Which changes none of my conclusions above – except that using the term “cracka”, like he’s a native speaker of ghetto argot, isn’t just presumptuous; it’s a comfortable, fat ‘n happy academic playing “minstrel show”.

8 thoughts on “Fighting Racism With Racism

  1. Lehigh University. That is the college that put up a wacked racist anti-Methodist mural of President Bush back in the early 2000. Why does Leigh University hate my people? Did the good professor address the anti-white Christian hatred imbedded in his own cushy job-site? Or at least can he send his TA to address this if he isn’t up for doing the work himself?

  2. “Always remember that ignorance is real, and is a product of privilege.”

    Not really. In our Brave New America privilege is the product of ignorance. If you don’t believe me, take a field trip to any welfare office.

  3. Y’know. When I read crap like this, I realize collecting a paycheck for insanely raving on twitter all day isn’t the worst abuse of tenure that’s been perpetrated.

  4. “Always remember that ignorance is real, and is a product of privilege.”

    Dear God, how much ignorance must you have to realize that someone with a tenured position, living on a comfortable salary in safe neighborhoods is living a life of privilege? Does this moron not realize that this axiom damns its speaker? He is far, far more privileged than 99% of the whites he is lecturing, and by his rules must be held accountable?

  5. To paraphrase Eric Holder:
    “We need to have a dialog about race you cowards. No shut up and listen to me.”

  6. Nerdbert-
    A Black person int he US cannot be privileged just as a Black person in the US cannot be a racist.

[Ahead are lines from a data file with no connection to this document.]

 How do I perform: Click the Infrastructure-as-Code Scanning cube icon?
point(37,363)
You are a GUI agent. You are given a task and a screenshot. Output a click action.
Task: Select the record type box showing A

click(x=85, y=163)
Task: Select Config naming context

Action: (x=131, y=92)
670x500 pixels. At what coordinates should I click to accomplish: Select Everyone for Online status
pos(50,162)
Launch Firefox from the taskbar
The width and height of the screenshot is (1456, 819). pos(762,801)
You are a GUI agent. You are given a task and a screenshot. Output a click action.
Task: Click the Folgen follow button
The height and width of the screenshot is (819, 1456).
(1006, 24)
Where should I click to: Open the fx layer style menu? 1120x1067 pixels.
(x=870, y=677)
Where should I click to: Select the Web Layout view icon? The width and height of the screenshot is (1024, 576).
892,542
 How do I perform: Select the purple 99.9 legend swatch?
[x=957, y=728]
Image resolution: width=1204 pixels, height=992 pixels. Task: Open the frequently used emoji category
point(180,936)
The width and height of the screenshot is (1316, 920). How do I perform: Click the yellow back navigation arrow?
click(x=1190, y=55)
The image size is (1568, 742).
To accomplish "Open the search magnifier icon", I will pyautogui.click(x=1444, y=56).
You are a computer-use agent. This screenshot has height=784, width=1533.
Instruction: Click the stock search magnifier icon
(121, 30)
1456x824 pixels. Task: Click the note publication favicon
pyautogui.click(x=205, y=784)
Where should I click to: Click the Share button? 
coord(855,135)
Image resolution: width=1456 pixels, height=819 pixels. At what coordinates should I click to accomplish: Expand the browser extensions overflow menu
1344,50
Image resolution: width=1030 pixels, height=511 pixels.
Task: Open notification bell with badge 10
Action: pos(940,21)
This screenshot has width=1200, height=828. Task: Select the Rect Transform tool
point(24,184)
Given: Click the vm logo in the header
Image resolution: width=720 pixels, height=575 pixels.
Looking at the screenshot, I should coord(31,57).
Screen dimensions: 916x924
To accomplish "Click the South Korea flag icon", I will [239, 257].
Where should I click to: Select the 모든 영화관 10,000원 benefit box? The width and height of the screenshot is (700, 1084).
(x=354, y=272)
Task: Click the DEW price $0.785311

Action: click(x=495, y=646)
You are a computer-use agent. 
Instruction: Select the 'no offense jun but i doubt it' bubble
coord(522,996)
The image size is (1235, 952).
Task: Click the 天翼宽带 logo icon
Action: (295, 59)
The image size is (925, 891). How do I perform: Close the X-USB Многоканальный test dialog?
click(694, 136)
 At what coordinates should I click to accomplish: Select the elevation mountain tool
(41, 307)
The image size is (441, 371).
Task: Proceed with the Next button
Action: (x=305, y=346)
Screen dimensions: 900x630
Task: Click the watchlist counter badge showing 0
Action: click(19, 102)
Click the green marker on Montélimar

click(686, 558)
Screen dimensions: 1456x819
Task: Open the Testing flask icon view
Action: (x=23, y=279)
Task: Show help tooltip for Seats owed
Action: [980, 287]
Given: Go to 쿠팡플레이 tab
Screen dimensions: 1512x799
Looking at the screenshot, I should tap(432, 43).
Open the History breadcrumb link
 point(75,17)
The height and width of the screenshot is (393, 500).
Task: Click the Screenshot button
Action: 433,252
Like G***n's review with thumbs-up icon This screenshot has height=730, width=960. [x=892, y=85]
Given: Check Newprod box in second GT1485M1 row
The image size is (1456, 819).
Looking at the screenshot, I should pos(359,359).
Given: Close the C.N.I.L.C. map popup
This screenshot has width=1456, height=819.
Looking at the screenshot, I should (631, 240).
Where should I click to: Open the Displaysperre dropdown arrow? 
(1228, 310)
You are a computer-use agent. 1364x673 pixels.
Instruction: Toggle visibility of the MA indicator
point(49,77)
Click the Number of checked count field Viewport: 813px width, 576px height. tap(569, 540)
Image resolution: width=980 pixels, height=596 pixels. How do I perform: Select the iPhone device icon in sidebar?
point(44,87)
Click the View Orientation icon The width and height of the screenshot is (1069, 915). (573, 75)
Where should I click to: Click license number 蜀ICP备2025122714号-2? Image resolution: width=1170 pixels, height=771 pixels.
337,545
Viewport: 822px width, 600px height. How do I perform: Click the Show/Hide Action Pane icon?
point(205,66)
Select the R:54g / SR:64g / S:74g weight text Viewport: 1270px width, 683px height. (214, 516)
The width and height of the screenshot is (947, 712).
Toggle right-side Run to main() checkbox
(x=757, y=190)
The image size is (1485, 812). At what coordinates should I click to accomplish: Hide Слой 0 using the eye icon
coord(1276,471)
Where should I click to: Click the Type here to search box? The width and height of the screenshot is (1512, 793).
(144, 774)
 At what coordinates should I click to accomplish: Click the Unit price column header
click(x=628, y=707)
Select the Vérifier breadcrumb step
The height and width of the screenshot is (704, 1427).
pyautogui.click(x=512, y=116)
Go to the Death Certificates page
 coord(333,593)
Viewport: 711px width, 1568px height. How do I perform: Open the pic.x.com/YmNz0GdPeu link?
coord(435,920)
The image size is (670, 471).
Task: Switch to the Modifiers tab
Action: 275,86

  7. Regarding the significance, the author is not only white, but is a humanist scholar of black religion and black studies. His book purports to describe the twilight of religion in America–more or less a third grade level rehashing of Nietzsche and Sartre.

    Ironically, I think he’s describing more the twilight of humanist “religious studies” programs that deserve nothing less than to be pilloried in “Captain Capitalism”‘s book “Worthless”. OK, his Ph.D. thesis apparently is a humanist view of African-American religion? So nice to know that he’s taking such a respectful view of the institutions he claims to value.